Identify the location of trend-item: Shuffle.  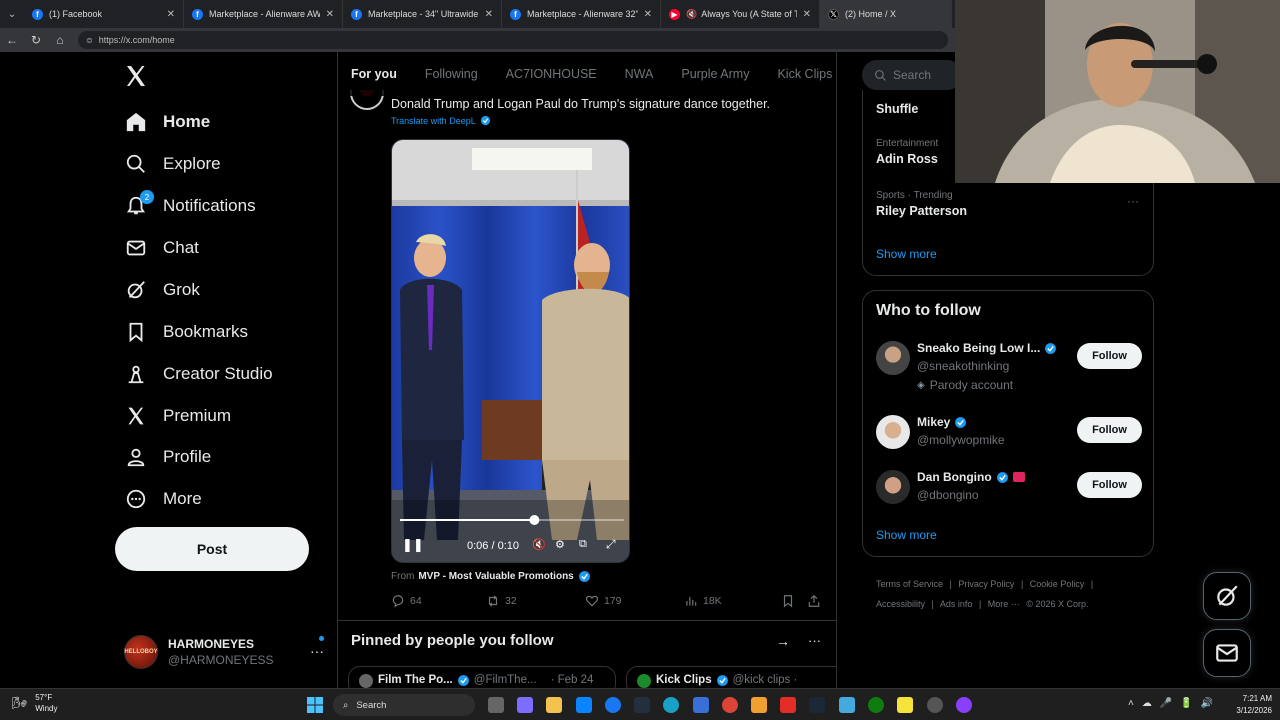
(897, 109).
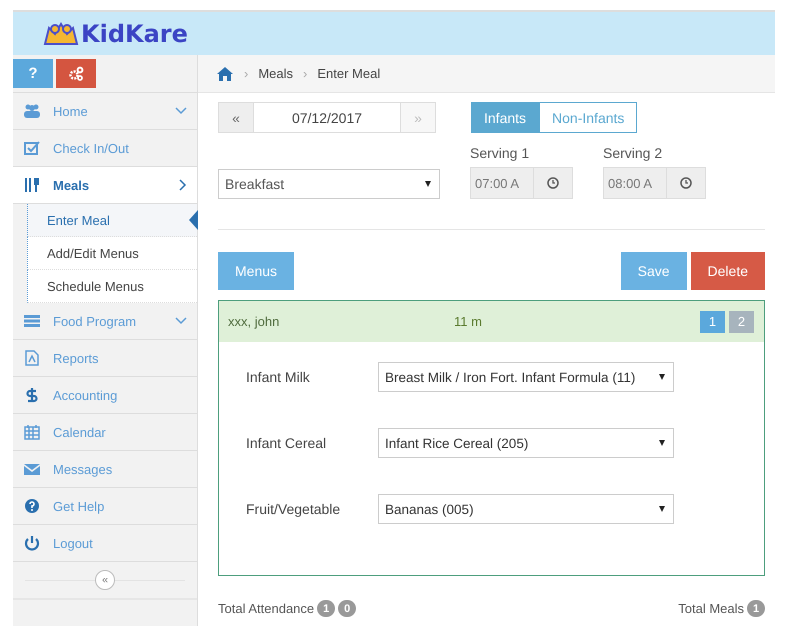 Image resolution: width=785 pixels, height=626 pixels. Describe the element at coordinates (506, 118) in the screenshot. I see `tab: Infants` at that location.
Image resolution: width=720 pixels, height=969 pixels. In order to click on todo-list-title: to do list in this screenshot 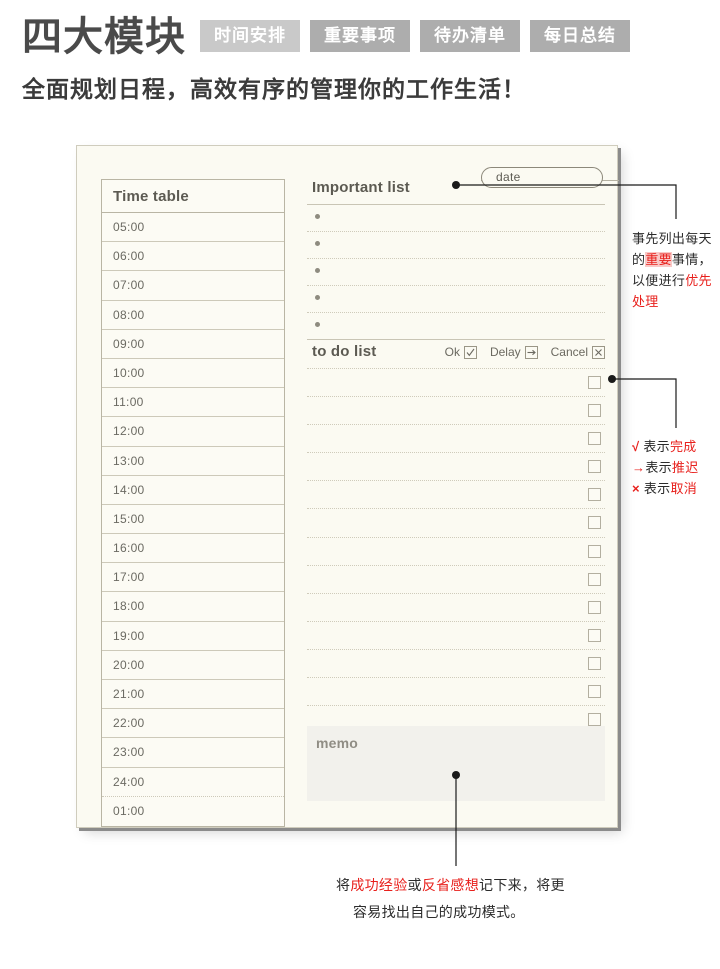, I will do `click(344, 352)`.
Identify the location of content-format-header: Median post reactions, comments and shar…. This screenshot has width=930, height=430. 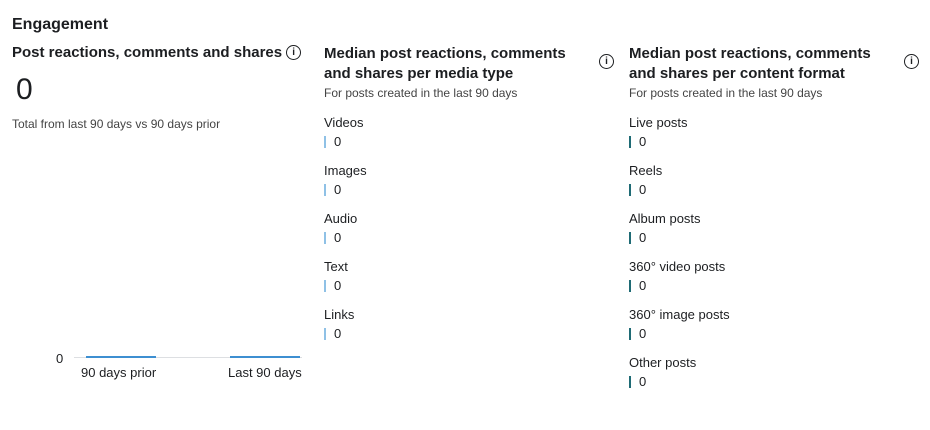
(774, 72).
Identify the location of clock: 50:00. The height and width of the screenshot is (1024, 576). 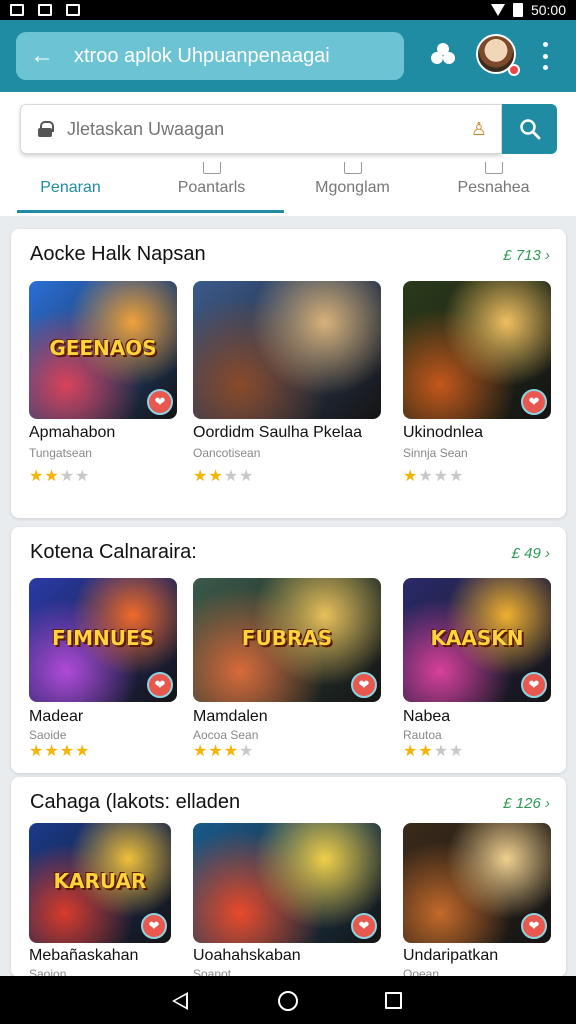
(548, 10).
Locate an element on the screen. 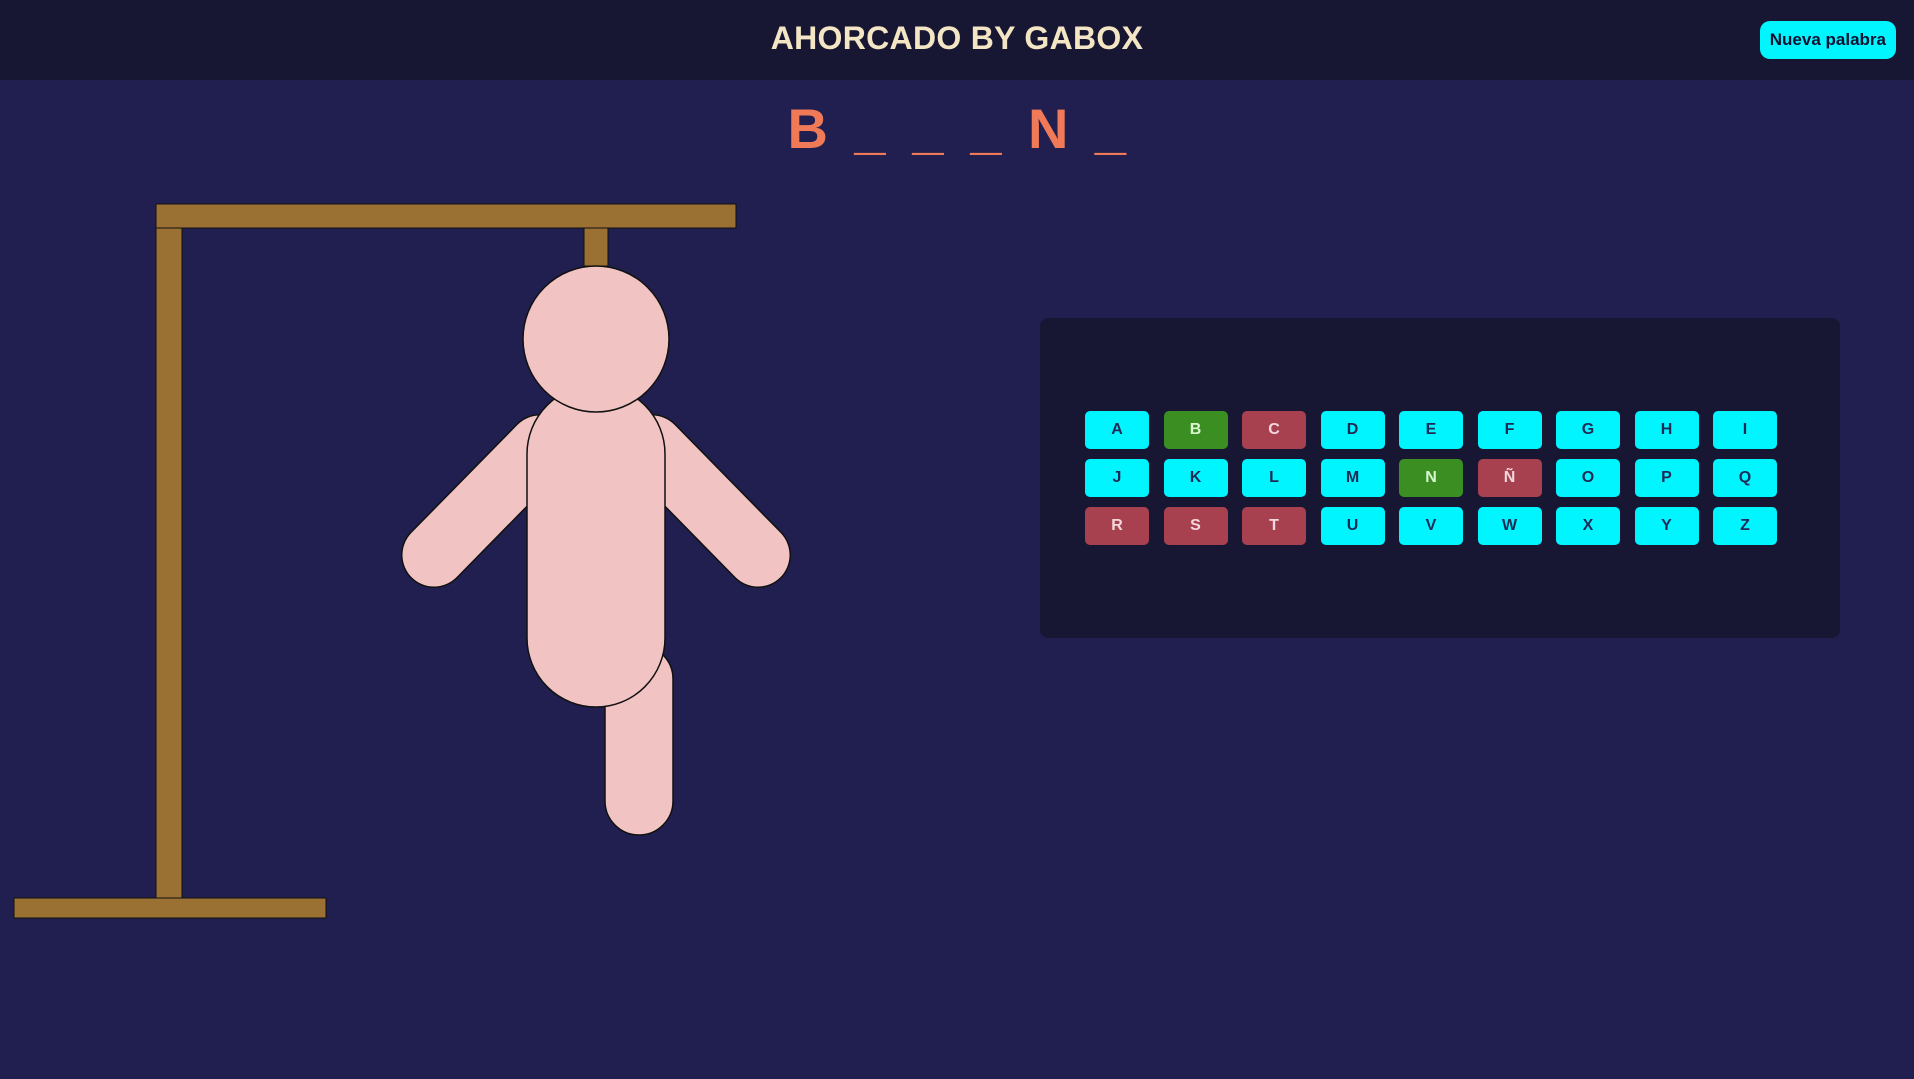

****

**Task requirements**. Please render the listing as a Markdown table with the columns No. and Entry, one row per line, starting at the line that contains "Identify the location of content-format-header: Median" and ending at the end of the listing, with blank lines and pictures left out.

**Task output**.
| No. | Entry |
|---|---|
| 1 | Identify the location of content-format-header: Median post reactions, comments and shar…. This screenshot has width=930, height=430.  |
| 2 | (774, 72). |
| 3 | Identify the location of clock: 50:00. The height and width of the screenshot is (1024, 576).  |
| 4 | (548, 10). |
| 5 | Locate an element on the screen.  |